Fikret Bila

Fikret Bila

fbila@milliyet.com.tr

Tüm Yazıları
Haberin Devamı

TÜSİAD’ın hazırlattığı anayasa taslağı, tartışmalara ve tepkilere neden oldu. Tepkilerin odak noktasını, taslakta anayasanın değiştirilmesi teklif edilemez hükmüyle koruma altına alınan maddelerin de değiştirilebileceği görüşü oluşturdu.
TÜSİAD Başkanı Ümit Boyner’in açış konuşmasıyla sunulan yeni taslak hakkında görüşler açıklanırken eşi Cem Boyner’in, “İnsanların mutluluğu ülkenin bölünmesinden önemlidir” ifadesi de iz bıraktı. Ardından Abdullah Öcalan’ın avukatlarına açıklanan taslağın kendi görüşlerine yakın olduğunu söylediği iddiasının basına yansıması, kamuoyunda soru işaretlerine neden oldu. TÜSİAD’a yönelik kuşkulara yol açtı.

Rahatsızlık yarattı
Taslak ve Cem Boyner’in görüşleri, TÜSİAD’ın görüşleri olarak algılandı. Bu algı, TÜSİAD yönetiminde rahatsızlık yarattı. TÜSİAD Yönetim Kurulu bir açıklama yaparak, anayasa raporunun TÜSİAD’ın görüşü olmadığını, raporu hazırlayan profesörler Ergun Özbudun ve Turgut Tarhan’ın kişisel görüşleri olduğunu kamuoyuna duyurdu.
Açıklamada ayrıca, TÜSİAD’ın geçmişte bugün anayasanın değiştirilemez maddelerinin değiştirilmesi yönünde bir öneri olmamıştır, denilerek, bu görüşe katılmadığı da vurgulandı.

İçeriden itiraz
Ümit Boyner’in açılış konuşmasıyla duyurulan anayasa önerilerinin TÜSİAD Yönetim Kurulu’nun ve üyelerinin oybirliğine dayanmadığını tahmin etmek güç değildi.

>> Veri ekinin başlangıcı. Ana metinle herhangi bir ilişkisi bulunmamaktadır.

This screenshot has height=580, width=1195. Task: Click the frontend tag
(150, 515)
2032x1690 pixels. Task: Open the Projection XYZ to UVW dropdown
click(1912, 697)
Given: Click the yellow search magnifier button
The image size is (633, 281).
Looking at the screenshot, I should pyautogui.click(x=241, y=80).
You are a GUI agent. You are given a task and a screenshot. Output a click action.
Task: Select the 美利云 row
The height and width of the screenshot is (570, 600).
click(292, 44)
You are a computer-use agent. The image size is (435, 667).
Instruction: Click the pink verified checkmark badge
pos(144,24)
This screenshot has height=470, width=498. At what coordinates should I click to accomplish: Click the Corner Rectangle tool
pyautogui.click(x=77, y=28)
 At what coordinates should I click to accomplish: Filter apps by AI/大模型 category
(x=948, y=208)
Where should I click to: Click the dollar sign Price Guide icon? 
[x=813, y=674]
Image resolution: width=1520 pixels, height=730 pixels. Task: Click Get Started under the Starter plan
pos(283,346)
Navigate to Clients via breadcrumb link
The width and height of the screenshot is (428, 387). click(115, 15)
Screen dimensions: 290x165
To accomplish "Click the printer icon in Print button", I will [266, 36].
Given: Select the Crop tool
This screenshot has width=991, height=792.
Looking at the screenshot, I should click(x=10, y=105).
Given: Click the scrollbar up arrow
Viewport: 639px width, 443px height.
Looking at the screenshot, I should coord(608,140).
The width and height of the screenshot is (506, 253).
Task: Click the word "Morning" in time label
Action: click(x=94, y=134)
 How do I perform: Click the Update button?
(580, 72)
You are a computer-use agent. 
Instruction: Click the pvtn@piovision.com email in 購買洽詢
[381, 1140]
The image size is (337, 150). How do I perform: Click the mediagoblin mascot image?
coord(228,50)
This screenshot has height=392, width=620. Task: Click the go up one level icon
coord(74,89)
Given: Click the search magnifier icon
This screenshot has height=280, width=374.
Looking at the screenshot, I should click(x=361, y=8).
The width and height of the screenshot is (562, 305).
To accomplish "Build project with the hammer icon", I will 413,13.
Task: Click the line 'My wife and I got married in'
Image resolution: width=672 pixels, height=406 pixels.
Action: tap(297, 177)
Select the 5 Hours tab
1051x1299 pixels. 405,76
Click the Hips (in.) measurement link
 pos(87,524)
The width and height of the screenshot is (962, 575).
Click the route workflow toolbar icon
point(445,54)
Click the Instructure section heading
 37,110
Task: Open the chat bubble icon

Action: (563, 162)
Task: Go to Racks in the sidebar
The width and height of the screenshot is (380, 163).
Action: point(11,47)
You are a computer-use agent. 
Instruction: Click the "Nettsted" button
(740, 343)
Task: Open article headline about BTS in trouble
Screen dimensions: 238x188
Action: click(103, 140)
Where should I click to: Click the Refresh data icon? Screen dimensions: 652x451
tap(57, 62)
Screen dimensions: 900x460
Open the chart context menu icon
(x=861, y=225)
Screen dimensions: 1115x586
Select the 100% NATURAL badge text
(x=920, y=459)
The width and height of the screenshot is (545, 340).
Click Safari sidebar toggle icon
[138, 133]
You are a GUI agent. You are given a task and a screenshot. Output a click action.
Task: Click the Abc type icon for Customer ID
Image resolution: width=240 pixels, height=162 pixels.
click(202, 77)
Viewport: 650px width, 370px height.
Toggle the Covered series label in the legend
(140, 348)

Aynı şekilde bu önerilere kamuoyundan tepki geleceğini tahmin etmek de zor sayılmazdı.
Türkiye Cumhuriyeti’nin kuruluş felsefesi ve ilkelerini yansıtan ve koruma altında bulunan bu maddelerin değişebileceğini önermek gibi çok hassas bir konunun TÜSİAD’ın patronajında hazırlanan bir raporla duyurulması kararında da daha hassas davranılabilirdi.
Rapor, TÜSİAD Yönetim Kurulu’nca değerlendirilip onaylanmış gibi bir havayla yansıtılınca, bu tepkilerin doğması doğaldı. TÜSİAD belki raporu kendi içinde tartışırken, bu önerilere katılmadığı daha ikna edici ve vurgulu biçimde kamuoyuna aktarılabilirdi.

Algı yönetimi
TÜSİAD gibi olanakları geniş bir kuruluşun algı yönetimi konusunu göz ardı etmesi ciddi bir eksiklik gibi görülüyor.
Öneri paketi basında ve kamuoyunda “TÜSİAD’ın anayasa taslağı” olarak algılandı. Böyle bir algının oluşabileceğini TÜSİAD yönetimi hesap etmiş olmalıydı. Bu önceden görülebilse, daha sonra açıklama yapılması gereği de ortaya çıkmazdı.
Atatürkçülüğü rafa kaldırmak
TÜSİAD’ın sahiplenmediği ve siparişiyle ortaya çıkan anayasa önerilerine yöneltilen eleştirilerin önemli nedenlerinden biri de Atatürkçülük olarak ifade edilen ve aslında Türkiye Cumhuriyeti’nin kuruluş ilkelerini içeren düşünce sisteminin anayasada yer almaması; bir anlamda rafa kaldırılmasının arzu edildiği algısıdır.
Bu algının oluşmasında, anayasanın başlangıç bölümünde ve değiştirilemez madde hükümleri içinde yer alan “Atatürk milliyetçiliğine bağlılık” ifadesinin, anayasada yer alması gereken bir ifade olmadığı görüşünün payı büyüktür.
Keza yine değiştirilemez maddeler arasında yer alan 3. maddedeki “Türkiye Devleti ülkesi ve milletiyle bölünmez bütündür” hükmünün çıkarılabilecek ifadelerden biri olarak algılanması da tepki kaynağıdır.
Kişisel görüşlerini açıklamasına karşın Cem Boyner’in, “İnsanların mutluluğu ülkenin bölünmesinden daha önemlidir” sözü bu algıyı ve dolayısıyla tepkiyi güçlendirmiştir. Bu yaklaşım, “terörle mücadeleyi ve bu yolda verilen şehitleri” boşa çıkaran bir anlayıştır ve tepkiyle karşılanması gayet doğaldır.
Bu tablo içinde TÜSİAD Yönetim Kurulu’nun yazılı bir açıklama yaparak konumunu netleştirmesi yararlı olmuştur.